Stormwater runoff is a leading source of water pollution. Stormwater is often piped directly to surface waters, like lakes, rivers, streams and wetlands, or sent to retention ponds. In contrast, wastewater (sewage) is treated at a wastewater treatment plant before it is released to surface water.
Common pollutants in runoff include sediment, pathogens, salt, fertilizers, metals, oils, pesticides and trash/litter. These pollutants degrade the water quality of surface waters. Changes in land cover such as impervious surface (rooftops, parking lots, driveways, and streets) can increase the amount of water flowing to surface waters. These changes may result in water level fluctuations, bank erosion and vegetation changes, and nuisance algae blooms. Dakota County strives to ensure stormwater is treated and controlled on construction and development projects and works with local partner agencies to implement projects that address water quality and quantity issues.
Polluted stormwater contributes to beach closings, fish-eating advisories, excess algae growth, and poor water clarity, especially in urban lakes. It also impacts the quantities and varieties of plant and animal species that thrive in our surface waters.
Reducing stormwater pollution helps maintain the beneficial uses of our surface waters, like fishing and swimming, for us and future generations.
Smart Salting for Property Management - March 19, 2020
Smart salting training will help management-level property managers and local government decision-makers learn how to save money and protect water resources, using less salt while maintaining safe paved surfaces. The tons of salt used every year to manage snow and ice damages infrastructure and vegetation and pollutes our lakes, streams and groundwater. Find out more about the training.

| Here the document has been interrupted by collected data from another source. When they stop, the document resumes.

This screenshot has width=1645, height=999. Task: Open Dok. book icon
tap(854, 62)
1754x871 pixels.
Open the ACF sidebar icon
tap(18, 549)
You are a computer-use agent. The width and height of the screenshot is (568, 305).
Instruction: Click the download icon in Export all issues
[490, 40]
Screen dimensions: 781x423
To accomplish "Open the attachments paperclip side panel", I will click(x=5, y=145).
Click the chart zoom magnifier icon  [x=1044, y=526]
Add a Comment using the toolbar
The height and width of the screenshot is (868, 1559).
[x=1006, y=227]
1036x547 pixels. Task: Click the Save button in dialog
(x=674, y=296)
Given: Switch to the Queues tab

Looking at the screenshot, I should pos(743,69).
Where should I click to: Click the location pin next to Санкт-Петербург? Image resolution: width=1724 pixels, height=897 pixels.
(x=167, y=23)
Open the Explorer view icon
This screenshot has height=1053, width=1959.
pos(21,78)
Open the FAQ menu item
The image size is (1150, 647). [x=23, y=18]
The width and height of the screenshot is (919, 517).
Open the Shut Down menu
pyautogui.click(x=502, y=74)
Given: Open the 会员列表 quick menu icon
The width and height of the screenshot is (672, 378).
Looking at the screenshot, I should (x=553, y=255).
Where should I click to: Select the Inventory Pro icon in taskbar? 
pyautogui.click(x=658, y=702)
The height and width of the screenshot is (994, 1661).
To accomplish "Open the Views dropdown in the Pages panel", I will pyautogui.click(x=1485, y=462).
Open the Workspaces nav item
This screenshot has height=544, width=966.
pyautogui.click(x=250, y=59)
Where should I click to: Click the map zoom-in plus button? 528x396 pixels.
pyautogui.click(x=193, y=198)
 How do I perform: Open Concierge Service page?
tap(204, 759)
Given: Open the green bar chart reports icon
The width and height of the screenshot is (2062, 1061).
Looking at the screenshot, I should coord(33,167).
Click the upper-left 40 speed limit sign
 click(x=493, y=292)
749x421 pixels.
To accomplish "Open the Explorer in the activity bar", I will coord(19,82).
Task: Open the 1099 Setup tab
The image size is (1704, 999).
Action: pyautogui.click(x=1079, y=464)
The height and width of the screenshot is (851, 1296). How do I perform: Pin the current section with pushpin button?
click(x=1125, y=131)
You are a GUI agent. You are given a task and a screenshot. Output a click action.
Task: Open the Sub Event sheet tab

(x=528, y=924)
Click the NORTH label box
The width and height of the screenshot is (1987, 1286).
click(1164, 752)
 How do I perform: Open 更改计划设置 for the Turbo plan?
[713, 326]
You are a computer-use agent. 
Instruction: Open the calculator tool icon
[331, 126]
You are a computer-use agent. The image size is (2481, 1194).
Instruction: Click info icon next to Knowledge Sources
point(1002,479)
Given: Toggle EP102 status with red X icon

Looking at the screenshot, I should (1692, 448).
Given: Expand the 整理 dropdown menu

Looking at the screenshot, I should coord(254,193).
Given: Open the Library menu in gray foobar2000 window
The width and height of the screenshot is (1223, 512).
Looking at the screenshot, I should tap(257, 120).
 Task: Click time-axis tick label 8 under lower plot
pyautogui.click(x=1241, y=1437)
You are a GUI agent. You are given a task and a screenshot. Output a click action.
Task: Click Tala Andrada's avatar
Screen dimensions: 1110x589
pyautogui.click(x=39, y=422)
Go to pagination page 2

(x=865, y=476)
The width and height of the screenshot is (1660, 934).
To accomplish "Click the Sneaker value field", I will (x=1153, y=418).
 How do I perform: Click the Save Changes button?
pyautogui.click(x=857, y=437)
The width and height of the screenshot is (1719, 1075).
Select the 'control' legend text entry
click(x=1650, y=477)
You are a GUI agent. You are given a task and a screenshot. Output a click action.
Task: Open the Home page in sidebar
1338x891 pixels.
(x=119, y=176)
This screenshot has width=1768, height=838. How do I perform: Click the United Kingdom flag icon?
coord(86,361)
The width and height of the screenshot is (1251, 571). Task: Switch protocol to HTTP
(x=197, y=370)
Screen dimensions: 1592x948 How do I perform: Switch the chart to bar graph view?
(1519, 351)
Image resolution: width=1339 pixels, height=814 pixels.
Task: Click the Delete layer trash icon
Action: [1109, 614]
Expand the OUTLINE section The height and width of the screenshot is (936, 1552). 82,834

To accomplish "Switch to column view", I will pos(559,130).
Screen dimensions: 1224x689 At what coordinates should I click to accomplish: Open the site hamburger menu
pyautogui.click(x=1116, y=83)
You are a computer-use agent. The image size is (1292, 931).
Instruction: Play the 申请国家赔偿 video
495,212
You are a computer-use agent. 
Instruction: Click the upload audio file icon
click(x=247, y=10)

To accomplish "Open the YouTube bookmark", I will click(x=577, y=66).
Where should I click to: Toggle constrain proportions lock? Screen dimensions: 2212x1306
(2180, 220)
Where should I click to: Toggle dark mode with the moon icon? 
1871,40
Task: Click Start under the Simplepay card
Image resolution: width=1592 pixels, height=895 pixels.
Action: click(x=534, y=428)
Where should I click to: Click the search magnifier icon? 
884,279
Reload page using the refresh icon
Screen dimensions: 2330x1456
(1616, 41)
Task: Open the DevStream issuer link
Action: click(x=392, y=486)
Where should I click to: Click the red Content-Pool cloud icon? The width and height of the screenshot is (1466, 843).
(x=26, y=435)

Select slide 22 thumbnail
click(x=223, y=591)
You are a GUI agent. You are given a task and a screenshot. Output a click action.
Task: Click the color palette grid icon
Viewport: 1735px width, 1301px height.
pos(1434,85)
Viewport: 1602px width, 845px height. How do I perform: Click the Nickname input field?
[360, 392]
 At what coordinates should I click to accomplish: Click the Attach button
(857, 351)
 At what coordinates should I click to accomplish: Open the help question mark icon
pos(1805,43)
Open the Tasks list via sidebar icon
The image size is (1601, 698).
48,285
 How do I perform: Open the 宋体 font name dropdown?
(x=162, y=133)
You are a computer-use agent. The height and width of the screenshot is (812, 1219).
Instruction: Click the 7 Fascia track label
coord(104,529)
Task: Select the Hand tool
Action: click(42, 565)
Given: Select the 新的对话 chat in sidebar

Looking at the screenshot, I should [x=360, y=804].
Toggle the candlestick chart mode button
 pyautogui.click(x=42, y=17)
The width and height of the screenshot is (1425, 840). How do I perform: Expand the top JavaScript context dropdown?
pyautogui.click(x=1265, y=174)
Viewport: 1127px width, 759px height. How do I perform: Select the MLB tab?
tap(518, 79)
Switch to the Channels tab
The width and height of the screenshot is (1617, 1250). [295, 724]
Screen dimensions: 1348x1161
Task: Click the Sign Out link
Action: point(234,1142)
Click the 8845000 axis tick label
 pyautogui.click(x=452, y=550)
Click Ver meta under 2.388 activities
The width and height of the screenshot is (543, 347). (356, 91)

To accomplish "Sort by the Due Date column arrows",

The workshop is Thursday, March 19 from 9 a.m.–1 p.m. at the Western Service Center, 14955 Galaxie Ave., Apple Valley at no cost. Registration is required by Tuesday, March 10 to email@example.com.
Funding is provided by the Minnesota Pollution Control Agency with matching funds from Dakota County and the Vermillion River Watershed Joint Powers Organization.
County Stormwater Pollution Prevention Program
A municipal separate storm sewer system (MS4) is a system of conveyances (roads with drainage systems, municipal streets, curbs, gutters, ditches, man-made channels, storm drains) that is owned or operated by a public body, such as a county, city, township, or other organization or agency. Storm sewer systems are not connected to a wastewater treatment system and are regulated as dischargers of stormwater to surface waters.
Dakota County is authorized to discharge stormwater from the storm sewer system and is required to maintain and implement a Stormwater Pollution Prevention Program (SWPPP) for its MS4 area. Learn more.
Reduce Stormwater Runoff from Your Home or Property
Private lands and spaces contribute to stormwater pollution and runoff too. You can have a drastic impact on the water quality of your favorite fishing spot or swimming beach by making small changes in daily activities, household habits and property management. Learn easy ways to reduce runoff.
Low Impact Development
Low impact development involves using design principles to minimize the change in hydrologic conditions on a developed site by mimicking natural conditions that use existing grade, soil types and vegetation to hold or infiltrate stormwater. Find out more about low impact development in Dakota County.
Raingardens can be designed to manage stormwater from a single gutter downspout to an entire parking lot. Cities and the Dakota County Soil and Water Conservation District provide informational programs and assistance with raingarden projects for homeowners. Learn more about raingardens and find assistance programs for your raingarden project.
Additional Stormwater Resources
Minnesota Water, Let’s Keep It Clean is a complete package on stormwater education that contains information and resources for the public, educators and students on stormwater and pollution prevention. It is maintained by Metro Watershed Partners, a group of water resource educators in the Twin Cities metro area.
University of Minnesota Extension Stormwater Education Program is geared to help professionals, developers, contractors and others learn more about stormwater management features, provide training, and share emerging technologies and research.
Metro Area Children’s Water Festival is an annual event to educate fourth-grade students about water resources and to present ways they can ensure a future where both quantity and quality of water resources are protected and managed wisely. Schools must register to attend the festival.